Background: Tracheal agenesis is a rare and lethal congenital airway anomaly. In particular, very few patients with type II Floyd tracheal agenesis experience long-term survival. We present the case of a male infant who was diagnosed with type II disease, underwent staged reconstruction and was discharged home with a tolerance for oral intake.
Case presentation: The patient was delivered via emergency cesarean section at 33 week gestation due to fetal distress. Initial attempts to intubate the trachea failed, but ventilation was successfully achieved through esophageal intubation, prompting suspicion of tracheal agenesis with a tracheoesophageal fistula. The diagnosis was confirmed via CT and laryngoesophagoscopy. On the same day, abdominal esophageal banding and gastrostomy were performed. For long-term management, staged operations, including pseudotracheostomy, internal and external stenting of the trachealized esophagus, and reconstruction of the alimentary tract, were performed.

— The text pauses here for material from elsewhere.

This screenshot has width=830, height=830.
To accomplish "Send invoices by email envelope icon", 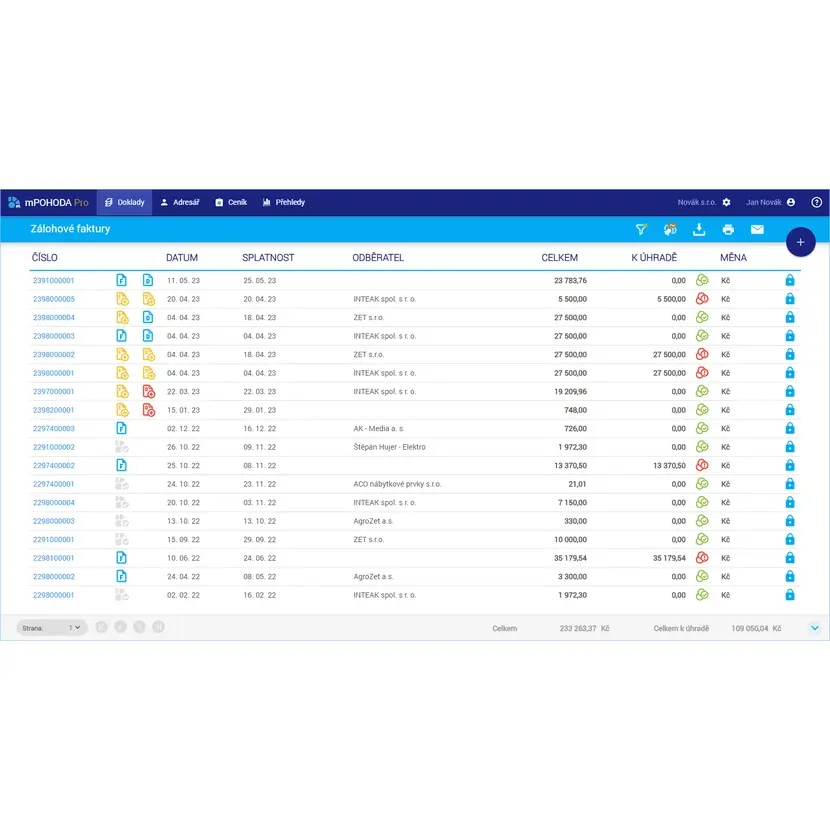I will point(757,229).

Despite being discharged home with a tolerance for oral intake, the patient experienced cardiac arrest at 41 months due to tracheal tube displacement.
Conclusions: Early detection of tracheal agenesis in postnatal patients experiencing respiratory distress is crucial. Type II Floyd tracheal agenesis remains challenging because of the absence of a trachea and the narrow diameter of the tracheoesophageal fistula.